BlackRock Investments (BlackRock) has filed an S-1 prospectus (S-1) for an Ethereum exchange-traded fund (ETF) with the US Securities and Exchange Commission (SEC). The investment manager, which filed to launch a Bitcoin exchange-traded fund (ETF) in June, could be instrumental in making crypto available to a wider audience.
BlackRock has applied to launch its iShares Ethereum Trust with the US SEC in Delaware. The ETF will be listed on the Nasdaq, use the CME CF Ether-Dollar Reference Rate, and launch “as soon as is practicable” following approval.
BlackRock Thinks Market is Ready
It is unclear from the S-1 filing whether BlackRock would stake Ethereum on behalf of clients. Staking allows investors to earn rewards for locking tokens to secure the Ethereum blockchain.
Read more: What Is Crypto Staking? A Guide to Earning Passive Income
Reports of a registration filing for a BlackRock Ethereum ETF application first surfaced on Friday. Daniel Schweiger, listed on LinkedIn as a BlackRock director, appeared to have driven the application in Delaware.
Many consider BlackRock’s filings to be bellwethers others can follow. But ARK Invest and its partner 21 Shares have already filed an S-1 for an Ethereum ETF in September. Later, Grayscale Investments applied to convert its Ethereum ETF to a spot ETF.
After the BlackRock filing was published, Ethereum peaked at $2,079.50 before falling back to $2,054.67 at press time. It is up 1.9% in the last 24 hours.
Read more: How To Buy Ethereum in 3 Simple Steps – A Beginner’s Guide
Will ETF Filings Widen Crypto Audience?
The US SEC has until Nov. 17 to approve, reject, or delay Bitcoin ETF applications from nine financial companies, including BlackRock, WisdomTree, and Valkyrie. What impacts these rollouts will have on investors is still up for debate, but several experts have expressed varied views in recent days.

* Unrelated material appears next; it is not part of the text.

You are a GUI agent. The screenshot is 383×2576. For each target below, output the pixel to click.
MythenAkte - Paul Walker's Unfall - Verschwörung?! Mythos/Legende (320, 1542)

Bryan Armour, a director of passive strategies research for North America at Morningstar, implied that a spot Bitcoin ETF would attract an ETF audience to crypto. He opined that other options, for example, futures contracts that give exposure to Bitcoin indirectly, have problems.
“All the other options right now have flaws to varying degrees.”
Ben Smith, a certified financial planner from Milwaukee, said that while these ETFs have the ability to bring crypto to a wider audience, their uptake depends on an investor’s appetite for risk. Bitcoin’s volatility suits the diversified portfolios of high-risk investors.
To date, most advisers tell clients to allocate 1-5% of their portfolios to crypto. Intuitively, ETF investors may not pull customers, especially day traders looking for small price swings, away from crypto exchanges.